1-O-Alkyl (di)glycerol ethers synthesis from methyl esters and triglycerides by two pathways: catalytic reductive alkylation and transesterification/reduction

From available and bio-sourced methyl esters, monoglycerides or oleic sunflower refined oil, the corresponding 1-O-alkyl (di)glycerol ethers were obtained in both high yields and selectivity by two different pathways. With methyl esters, a reductive alkylation with (di)glycerol was realized under 50 bar hydrogen pressure in the presence of 1 mol% of Pd/C and an acid co-catalyst. A second two step procedure was evaluated from methyl esters or triolein and consisted of a first transesterification to the corresponding monoglyceride with a BaO/Al2O3 catalyst, then its reduction to the desired glycerol monoether with a recyclable heterogeneous catalytic system Pd/C and Amberlyst 35 under H2 pressure. In addition, a mechanism for the reaction was also proposed.

Selective Synthesis of 1‐O‐Alkyl(poly)glycerol Ethers by Catalytic Reductive Alkylation of Carboxylic Acids with a Recyclable Catalytic System

(Poly)glycerol monoethers were synthesized in good yield and selectivity by the catalytic reductive alkylation of glycerol, diglycerol, and triglycerol with readily available, cheap and/or bio-sourced carboxylic acids. The reaction was catalyzed by 1 mol % of Pd/C under 50 bar H(2) using an acid ion-exchange resin as a recyclable cocatalyst. The catalytic system was recycled several times, and a mechanism is proposed for this transformation.

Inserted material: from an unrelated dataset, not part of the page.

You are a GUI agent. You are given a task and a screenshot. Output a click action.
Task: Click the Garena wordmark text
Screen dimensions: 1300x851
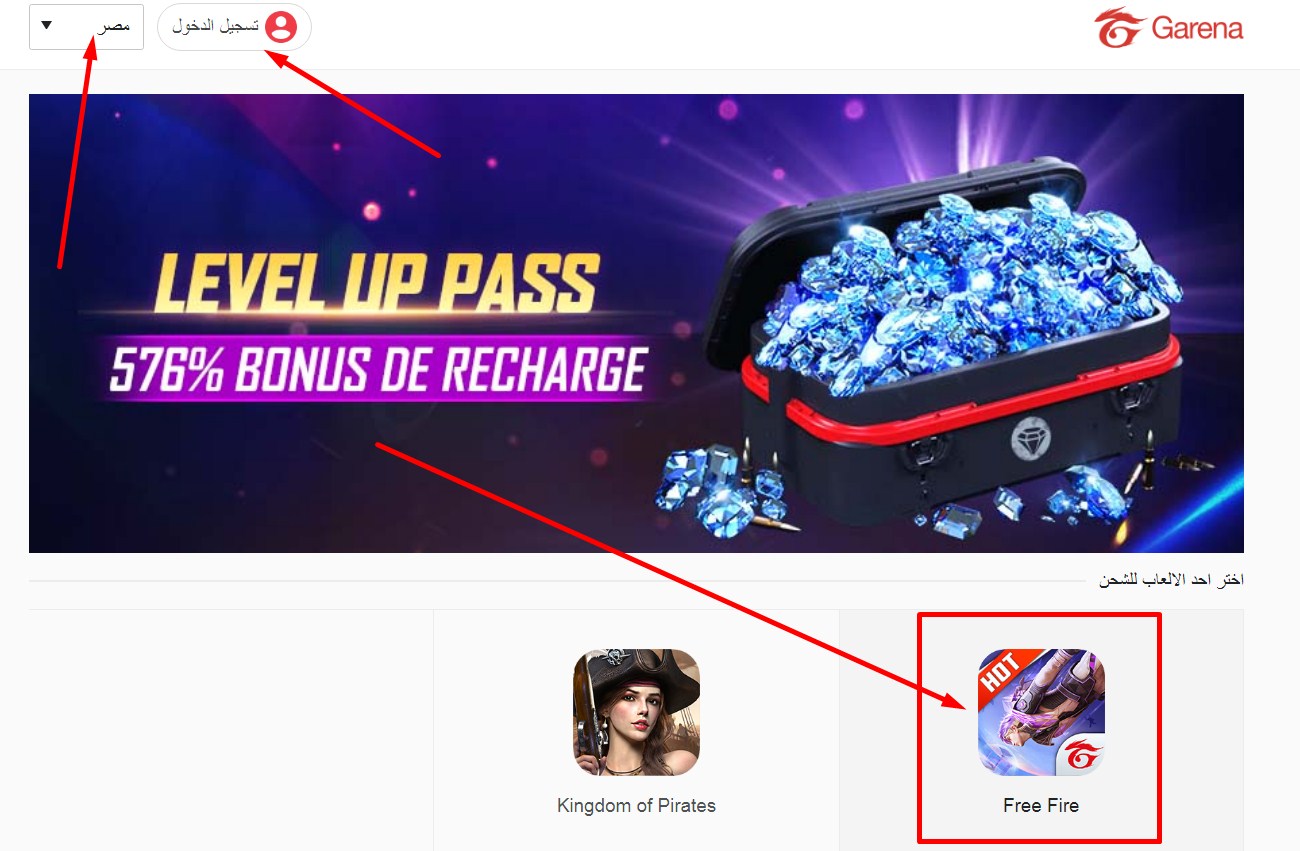coord(1197,28)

1,2,3-Trimethoxypropane, a glycerol-based solvent with low toxicity: new utilization for the reduction of nitrile, nitro, ester, and acid functional groups with TMDS and a metal catalyst

1,2,3-Trimethoxypropane (1,2,3-TMP) was prepared from glycerol in one step in good yield and selectivity by phase transfer catalysis. According to OECD guidelines, a toxicity study was realized for this compound. It revealed that 1,2,3-TMP has a low acute toxicity, no skin sensitization, no mutagenicity and no ecotoxicity in an aquatic environment. This compound was also used as a solvent for the reduction of organic functions using either aluminium hydride or 1,1,3,3-tetramethyldisiloxane (TMDS) as a benign hydride source. In particular, a new process for the reduction of nitriles to amines in 2-MeTHF and in 1,2,3-TMP was developed, using TMDS in combination with copper triflate (Cu(OTf)2).

1,2,3-Trimethoxypropane and Glycerol Ethers as Bio-Sourced Solvents from Glycerol. Synthesis by Solvent-Free Phase-Transfer Catalysis and Utilization as an Alternative Solvent in Chemical Transformations

1,2,3‐Trimethoxypropane (2), 1‐alkoxy‐2,3‐dimethoxy‐propanes, and 1‐aryloxy‐2,3‐dimethoxypropanes were prepared in good yields and selectivity by solid–liquid phase‐transfer catalysis in the presence of an inorganic base and an ammonium salt as the phase‐transfer catalyst with no additional solvent. No heating was required, and the synthesis was easily performed under atmospheric pressure on a 150 g scale. For the preparation of 2, the conversion of glycerol was complete and the selectivity for the expected glycerol trimethylether was above 95 %. This product was utilized as a solvent in organic reactions such as transesterifications between glycerol and vegetable oil, organometallic reactions (Grignard‐ and Barbier‐type reactions), carbon–carbon coupling reactions (Suzuki, Sonogashira, Heck), and in etherification reactions by dehydrogenative alkylation. The solvent showed interesting properties for the solubilization of polymers.